# Super Lemon Haze for Days !



## TheDude247420 (Mar 20, 2017)

_Super Lemon Haze , can't find anything in my Area , it is getting Old ! Trying Raspberry Kush next , i hope it's Fresh , anyone Familiar with it ? Comments appreciated !_


----------



## chemphlegm (Mar 20, 2017)

of hundreds grown and sampled several times even, super lemon haze and ak48 were the only two useless varieties for me and mine. hope you find some good bud soon. go for the chemdogs for the win imo


----------



## sparkygeek (Mar 20, 2017)

I like Super Lemon Haze... I like the almost stealthness of the buzz for daytime. I've never tried Rasberry Kush... I'm not familiar with the genetics so I can't comment on that strain (Sorry). I think the closest I've had to SLH is Ghost Train Haze... It's a little more potent so you'll need less but if you like lemon it has a little lemon smell to it also. The SLH I've had was extremely dank with a strong lemon pledge smell... The GTH lemon smell seemed more subdued to me but it was store bought. Best of Luck!


----------



## TheDude247420 (Mar 20, 2017)

Yeah it's definitely a Very Lemon/Chemical smell , Thanks for your reply . I like Ghost Train but their always out , plenty of Holly Grail Shake though , i pass that by . These new Hybrids are Hit & Miss , so I'm finding out & not cheap.

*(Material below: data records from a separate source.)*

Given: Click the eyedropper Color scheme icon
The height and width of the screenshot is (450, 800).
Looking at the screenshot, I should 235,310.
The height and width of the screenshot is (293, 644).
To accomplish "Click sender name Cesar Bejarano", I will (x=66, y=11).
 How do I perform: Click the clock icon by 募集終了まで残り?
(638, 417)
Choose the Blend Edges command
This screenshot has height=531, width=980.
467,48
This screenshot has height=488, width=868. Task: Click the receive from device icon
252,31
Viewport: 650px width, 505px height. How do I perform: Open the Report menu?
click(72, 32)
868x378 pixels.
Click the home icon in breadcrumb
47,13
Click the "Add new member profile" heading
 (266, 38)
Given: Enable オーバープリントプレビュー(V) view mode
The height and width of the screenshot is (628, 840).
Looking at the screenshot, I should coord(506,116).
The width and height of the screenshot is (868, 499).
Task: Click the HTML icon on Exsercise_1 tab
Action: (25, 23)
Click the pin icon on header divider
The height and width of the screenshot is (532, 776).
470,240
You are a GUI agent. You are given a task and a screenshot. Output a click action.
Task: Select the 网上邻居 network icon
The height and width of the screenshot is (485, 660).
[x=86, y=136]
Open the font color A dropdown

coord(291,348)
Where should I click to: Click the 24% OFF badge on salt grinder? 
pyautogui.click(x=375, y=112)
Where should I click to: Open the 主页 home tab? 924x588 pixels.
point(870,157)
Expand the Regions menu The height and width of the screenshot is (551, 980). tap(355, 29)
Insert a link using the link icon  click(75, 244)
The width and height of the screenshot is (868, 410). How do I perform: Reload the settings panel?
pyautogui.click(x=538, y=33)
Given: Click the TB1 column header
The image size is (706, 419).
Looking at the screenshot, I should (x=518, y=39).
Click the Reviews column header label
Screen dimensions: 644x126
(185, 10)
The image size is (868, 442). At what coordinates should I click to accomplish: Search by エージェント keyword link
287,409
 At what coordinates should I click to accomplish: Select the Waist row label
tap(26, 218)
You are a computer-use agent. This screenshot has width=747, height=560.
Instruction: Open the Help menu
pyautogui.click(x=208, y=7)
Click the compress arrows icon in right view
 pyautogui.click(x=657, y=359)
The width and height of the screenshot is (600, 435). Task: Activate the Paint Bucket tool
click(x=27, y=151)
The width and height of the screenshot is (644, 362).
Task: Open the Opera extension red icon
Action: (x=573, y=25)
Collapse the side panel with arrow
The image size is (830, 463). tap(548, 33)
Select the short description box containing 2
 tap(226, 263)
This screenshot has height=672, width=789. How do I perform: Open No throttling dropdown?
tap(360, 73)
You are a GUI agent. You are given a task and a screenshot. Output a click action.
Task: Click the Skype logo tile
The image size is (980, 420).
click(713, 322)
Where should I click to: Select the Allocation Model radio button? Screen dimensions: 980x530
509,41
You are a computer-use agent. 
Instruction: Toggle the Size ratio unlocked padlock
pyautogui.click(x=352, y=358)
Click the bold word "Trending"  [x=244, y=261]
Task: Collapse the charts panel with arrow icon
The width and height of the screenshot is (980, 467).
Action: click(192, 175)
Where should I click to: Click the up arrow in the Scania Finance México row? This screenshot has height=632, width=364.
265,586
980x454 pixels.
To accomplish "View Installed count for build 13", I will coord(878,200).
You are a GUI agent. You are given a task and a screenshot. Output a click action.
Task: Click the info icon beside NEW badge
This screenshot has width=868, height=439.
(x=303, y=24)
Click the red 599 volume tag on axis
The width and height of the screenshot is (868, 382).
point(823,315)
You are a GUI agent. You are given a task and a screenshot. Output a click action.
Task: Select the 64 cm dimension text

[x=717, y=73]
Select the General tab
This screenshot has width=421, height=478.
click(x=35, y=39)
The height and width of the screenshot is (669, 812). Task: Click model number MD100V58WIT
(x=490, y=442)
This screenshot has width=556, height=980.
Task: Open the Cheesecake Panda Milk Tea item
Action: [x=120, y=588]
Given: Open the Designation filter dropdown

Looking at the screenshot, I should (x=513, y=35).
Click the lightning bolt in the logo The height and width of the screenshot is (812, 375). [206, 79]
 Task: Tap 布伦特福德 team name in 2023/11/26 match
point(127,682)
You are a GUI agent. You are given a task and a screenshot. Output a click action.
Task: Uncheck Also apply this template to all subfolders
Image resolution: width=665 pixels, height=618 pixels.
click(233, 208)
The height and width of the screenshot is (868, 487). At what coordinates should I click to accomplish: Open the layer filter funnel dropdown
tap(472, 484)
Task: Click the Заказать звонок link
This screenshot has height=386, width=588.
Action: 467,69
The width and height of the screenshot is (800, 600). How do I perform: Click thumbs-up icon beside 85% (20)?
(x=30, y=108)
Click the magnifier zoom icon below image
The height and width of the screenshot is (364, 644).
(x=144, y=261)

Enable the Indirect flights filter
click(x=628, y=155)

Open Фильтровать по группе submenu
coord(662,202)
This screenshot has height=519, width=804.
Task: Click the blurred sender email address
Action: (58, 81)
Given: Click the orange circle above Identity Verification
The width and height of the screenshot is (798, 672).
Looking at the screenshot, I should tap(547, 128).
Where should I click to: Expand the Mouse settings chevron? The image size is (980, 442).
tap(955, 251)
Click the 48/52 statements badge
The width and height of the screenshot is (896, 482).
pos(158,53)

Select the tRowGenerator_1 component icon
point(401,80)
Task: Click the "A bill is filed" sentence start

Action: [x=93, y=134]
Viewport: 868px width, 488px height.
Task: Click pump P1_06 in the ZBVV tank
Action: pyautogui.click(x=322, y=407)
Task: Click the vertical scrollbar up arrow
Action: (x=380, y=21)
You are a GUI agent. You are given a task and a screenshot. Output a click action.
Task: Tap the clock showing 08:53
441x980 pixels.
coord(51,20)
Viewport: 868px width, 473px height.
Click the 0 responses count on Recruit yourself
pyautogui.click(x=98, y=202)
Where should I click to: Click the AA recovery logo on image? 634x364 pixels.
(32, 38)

Be cool & Peace Out , brother .


----------



## sparkygeek (Mar 20, 2017)

Peace Dude! The hazes tend to sell out here quickly too! Never had Holy Grail but OG Kush incapacitates me so I stay away during the day... My all-time favorite is Kosher Kush though... Not quite the haze effect because of the body relaxation but a very functional buzz... almost as energetic as SLH. I feel the same way about the new hybrids... What makes it most difficult is once you find something good, you can't find it again! Studying the genetics has helped me a little but nothing beats a familiar buzz. I have pretty good luck if a know the mommy and daddy of a strain but sometimes it can still be disappointing. All the best!


----------



## TheDude247420 (Apr 1, 2017)

sparkygeek said:


> Peace Dude! The hazes tend to sell out here quickly too! Never had Holy Grail but OG Kush incapacitates me so I stay away during the day... My all-time favorite is Kosher Kush though... Not quite the haze effect because of the body relaxation but a very functional buzz... almost as energetic as SLH. I feel the same way about the new hybrids... What makes it most difficult is once you find something good, you can't find it again! Studying the genetics has helped me a little but nothing beats a familiar buzz. I have pretty good luck if a know the mommy and daddy of a strain but sometimes it can still be disappointing. All the best!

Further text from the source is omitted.